(Stored items)

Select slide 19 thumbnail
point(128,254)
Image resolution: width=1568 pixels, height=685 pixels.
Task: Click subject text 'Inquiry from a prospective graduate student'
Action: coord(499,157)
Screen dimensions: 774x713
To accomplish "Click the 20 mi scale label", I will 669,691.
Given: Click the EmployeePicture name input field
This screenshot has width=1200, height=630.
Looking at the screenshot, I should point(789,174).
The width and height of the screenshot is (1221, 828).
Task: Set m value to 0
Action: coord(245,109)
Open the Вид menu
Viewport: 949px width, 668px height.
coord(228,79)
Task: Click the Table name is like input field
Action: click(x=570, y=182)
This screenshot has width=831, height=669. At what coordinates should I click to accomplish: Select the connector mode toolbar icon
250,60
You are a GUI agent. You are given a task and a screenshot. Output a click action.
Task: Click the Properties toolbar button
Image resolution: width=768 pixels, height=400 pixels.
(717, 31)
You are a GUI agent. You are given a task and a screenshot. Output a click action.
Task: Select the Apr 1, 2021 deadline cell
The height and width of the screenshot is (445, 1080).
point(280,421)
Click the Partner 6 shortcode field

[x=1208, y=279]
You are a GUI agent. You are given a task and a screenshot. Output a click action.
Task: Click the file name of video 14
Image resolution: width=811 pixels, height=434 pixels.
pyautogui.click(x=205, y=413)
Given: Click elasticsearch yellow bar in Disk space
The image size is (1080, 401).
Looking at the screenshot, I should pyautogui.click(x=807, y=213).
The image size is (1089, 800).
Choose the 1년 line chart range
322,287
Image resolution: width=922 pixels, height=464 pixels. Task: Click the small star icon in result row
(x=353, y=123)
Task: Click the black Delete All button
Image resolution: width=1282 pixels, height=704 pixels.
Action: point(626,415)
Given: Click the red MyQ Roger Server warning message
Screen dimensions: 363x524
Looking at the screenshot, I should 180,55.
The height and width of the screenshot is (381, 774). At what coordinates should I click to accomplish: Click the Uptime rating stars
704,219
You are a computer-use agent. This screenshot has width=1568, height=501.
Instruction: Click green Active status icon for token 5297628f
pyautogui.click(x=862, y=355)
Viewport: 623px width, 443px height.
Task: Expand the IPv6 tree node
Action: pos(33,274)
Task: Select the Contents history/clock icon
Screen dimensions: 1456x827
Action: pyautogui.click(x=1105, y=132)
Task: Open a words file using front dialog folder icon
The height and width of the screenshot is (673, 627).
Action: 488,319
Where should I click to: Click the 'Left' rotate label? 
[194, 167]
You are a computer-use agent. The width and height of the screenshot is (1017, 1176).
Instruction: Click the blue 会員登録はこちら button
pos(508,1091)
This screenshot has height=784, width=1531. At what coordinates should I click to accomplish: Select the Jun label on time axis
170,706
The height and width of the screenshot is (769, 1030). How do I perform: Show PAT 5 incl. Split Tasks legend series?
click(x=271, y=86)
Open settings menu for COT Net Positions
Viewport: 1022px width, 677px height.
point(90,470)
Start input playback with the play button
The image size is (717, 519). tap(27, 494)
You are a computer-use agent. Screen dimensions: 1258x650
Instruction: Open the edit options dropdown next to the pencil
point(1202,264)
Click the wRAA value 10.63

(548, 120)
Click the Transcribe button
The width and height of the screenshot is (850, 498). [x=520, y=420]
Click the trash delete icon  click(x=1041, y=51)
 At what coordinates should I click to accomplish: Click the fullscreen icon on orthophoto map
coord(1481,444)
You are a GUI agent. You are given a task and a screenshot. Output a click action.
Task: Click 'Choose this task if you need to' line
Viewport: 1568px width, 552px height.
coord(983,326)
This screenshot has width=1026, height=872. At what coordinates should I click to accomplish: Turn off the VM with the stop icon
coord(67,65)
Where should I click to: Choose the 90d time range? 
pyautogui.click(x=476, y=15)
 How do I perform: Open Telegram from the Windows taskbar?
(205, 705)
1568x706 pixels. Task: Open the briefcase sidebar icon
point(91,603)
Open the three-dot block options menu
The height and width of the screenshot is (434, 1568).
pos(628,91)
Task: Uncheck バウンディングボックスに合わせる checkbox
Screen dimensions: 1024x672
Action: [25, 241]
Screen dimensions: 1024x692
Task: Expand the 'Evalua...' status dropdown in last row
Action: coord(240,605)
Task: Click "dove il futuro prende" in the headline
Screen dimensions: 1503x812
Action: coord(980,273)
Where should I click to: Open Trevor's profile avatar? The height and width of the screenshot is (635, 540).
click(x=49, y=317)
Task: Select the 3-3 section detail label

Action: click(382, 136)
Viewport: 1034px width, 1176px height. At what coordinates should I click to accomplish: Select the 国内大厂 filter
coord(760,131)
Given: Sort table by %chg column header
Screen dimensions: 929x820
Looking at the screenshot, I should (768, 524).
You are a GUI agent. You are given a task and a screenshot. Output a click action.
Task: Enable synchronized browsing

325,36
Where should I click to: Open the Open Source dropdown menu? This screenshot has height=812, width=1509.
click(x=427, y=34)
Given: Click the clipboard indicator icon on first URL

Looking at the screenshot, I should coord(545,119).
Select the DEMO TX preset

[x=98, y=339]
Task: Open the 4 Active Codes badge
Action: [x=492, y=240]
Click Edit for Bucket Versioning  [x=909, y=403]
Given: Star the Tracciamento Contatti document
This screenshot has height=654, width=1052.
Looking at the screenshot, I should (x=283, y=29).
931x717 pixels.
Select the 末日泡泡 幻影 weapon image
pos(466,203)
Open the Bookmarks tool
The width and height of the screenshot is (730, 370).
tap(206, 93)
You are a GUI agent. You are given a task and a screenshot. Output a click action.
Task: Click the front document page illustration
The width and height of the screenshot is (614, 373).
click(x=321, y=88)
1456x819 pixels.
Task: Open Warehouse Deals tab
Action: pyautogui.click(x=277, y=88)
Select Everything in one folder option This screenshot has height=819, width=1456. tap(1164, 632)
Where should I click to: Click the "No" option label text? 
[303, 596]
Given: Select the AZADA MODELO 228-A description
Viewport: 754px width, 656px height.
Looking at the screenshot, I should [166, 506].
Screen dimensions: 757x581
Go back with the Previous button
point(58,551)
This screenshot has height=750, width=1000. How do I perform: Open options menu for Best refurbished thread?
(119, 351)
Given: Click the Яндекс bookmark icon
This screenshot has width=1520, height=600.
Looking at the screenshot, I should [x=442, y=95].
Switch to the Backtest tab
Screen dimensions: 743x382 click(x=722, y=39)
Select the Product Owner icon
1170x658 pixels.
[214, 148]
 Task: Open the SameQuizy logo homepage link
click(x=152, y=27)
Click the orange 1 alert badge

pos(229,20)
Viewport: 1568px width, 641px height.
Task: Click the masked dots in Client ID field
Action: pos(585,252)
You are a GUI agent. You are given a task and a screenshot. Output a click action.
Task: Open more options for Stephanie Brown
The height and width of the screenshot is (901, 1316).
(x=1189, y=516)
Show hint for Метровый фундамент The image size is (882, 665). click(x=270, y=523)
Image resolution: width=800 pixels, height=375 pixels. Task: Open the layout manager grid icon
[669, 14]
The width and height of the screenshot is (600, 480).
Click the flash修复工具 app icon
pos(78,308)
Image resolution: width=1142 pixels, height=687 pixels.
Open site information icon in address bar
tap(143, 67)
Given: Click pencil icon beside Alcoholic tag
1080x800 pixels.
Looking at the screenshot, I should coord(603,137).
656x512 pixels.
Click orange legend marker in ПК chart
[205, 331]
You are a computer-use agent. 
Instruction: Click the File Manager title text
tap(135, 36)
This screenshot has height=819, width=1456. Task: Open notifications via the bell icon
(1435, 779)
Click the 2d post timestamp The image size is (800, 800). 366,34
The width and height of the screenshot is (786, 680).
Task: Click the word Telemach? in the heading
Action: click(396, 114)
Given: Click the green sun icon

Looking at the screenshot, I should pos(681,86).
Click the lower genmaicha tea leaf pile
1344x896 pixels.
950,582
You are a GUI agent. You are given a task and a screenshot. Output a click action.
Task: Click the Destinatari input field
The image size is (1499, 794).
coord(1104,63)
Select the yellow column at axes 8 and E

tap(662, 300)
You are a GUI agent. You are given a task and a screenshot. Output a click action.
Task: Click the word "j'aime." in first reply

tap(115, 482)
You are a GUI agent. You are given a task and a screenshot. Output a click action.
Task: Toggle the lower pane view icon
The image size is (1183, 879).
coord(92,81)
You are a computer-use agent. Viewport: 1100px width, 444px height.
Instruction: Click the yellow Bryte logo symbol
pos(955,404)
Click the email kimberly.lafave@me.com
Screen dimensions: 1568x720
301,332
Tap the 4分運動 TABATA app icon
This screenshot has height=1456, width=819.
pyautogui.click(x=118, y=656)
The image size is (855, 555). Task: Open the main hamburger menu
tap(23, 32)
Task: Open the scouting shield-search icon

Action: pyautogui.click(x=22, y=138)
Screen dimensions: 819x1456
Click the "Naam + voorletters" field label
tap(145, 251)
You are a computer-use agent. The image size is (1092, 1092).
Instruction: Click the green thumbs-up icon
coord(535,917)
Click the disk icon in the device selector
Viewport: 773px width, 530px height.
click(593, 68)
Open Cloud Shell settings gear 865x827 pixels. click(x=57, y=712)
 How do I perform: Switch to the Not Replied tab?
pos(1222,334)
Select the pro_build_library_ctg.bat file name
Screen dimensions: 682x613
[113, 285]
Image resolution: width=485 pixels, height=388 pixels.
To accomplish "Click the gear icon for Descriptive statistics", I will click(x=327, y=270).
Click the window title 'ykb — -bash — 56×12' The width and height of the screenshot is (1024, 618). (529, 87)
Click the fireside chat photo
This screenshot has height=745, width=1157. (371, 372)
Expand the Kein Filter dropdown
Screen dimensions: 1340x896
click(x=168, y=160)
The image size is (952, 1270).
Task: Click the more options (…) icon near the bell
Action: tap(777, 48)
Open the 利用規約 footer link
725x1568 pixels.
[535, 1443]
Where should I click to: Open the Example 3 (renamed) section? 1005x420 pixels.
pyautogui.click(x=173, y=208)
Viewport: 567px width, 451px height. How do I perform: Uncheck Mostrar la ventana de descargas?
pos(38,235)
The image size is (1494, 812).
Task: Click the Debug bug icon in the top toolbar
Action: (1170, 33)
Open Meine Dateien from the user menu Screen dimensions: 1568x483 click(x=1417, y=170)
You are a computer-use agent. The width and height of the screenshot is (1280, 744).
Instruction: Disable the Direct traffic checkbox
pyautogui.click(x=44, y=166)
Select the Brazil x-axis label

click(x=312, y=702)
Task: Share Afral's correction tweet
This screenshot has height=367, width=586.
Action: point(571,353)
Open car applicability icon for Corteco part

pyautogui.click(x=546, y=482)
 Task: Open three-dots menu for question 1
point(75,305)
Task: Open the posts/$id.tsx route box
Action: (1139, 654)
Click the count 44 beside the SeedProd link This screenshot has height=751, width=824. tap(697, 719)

# Goal of the exercise
Only one stretch of the data above is needed. Restate it word for word, from the line containing "931x717 pixels." through the line containing "The width and height of the screenshot is (600, 480).", both ends included.

# Response
931x717 pixels.
Select the 末日泡泡 幻影 weapon image
pos(466,203)
Open the Bookmarks tool
The width and height of the screenshot is (730, 370).
tap(206, 93)
You are a GUI agent. You are given a task and a screenshot. Output a click action.
Task: Click the front document page illustration
The width and height of the screenshot is (614, 373).
click(x=321, y=88)
1456x819 pixels.
Task: Open Warehouse Deals tab
Action: pyautogui.click(x=277, y=88)
Select Everything in one folder option This screenshot has height=819, width=1456. tap(1164, 632)
Where should I click to: Click the "No" option label text? 
[303, 596]
Given: Select the AZADA MODELO 228-A description
Viewport: 754px width, 656px height.
Looking at the screenshot, I should [166, 506].
Screen dimensions: 757x581
Go back with the Previous button
point(58,551)
This screenshot has height=750, width=1000. How do I perform: Open options menu for Best refurbished thread?
(119, 351)
Given: Click the Яндекс bookmark icon
This screenshot has width=1520, height=600.
Looking at the screenshot, I should [x=442, y=95].
Switch to the Backtest tab
Screen dimensions: 743x382 click(x=722, y=39)
Select the Product Owner icon
1170x658 pixels.
[214, 148]
 Task: Open the SameQuizy logo homepage link
click(x=152, y=27)
Click the orange 1 alert badge

pos(229,20)
Viewport: 1568px width, 641px height.
Task: Click the masked dots in Client ID field
Action: pos(585,252)
You are a GUI agent. You are given a task and a screenshot. Output a click action.
Task: Open more options for Stephanie Brown
The height and width of the screenshot is (901, 1316).
(x=1189, y=516)
Show hint for Метровый фундамент The image size is (882, 665). click(x=270, y=523)
Image resolution: width=800 pixels, height=375 pixels. Task: Open the layout manager grid icon
[669, 14]
The width and height of the screenshot is (600, 480).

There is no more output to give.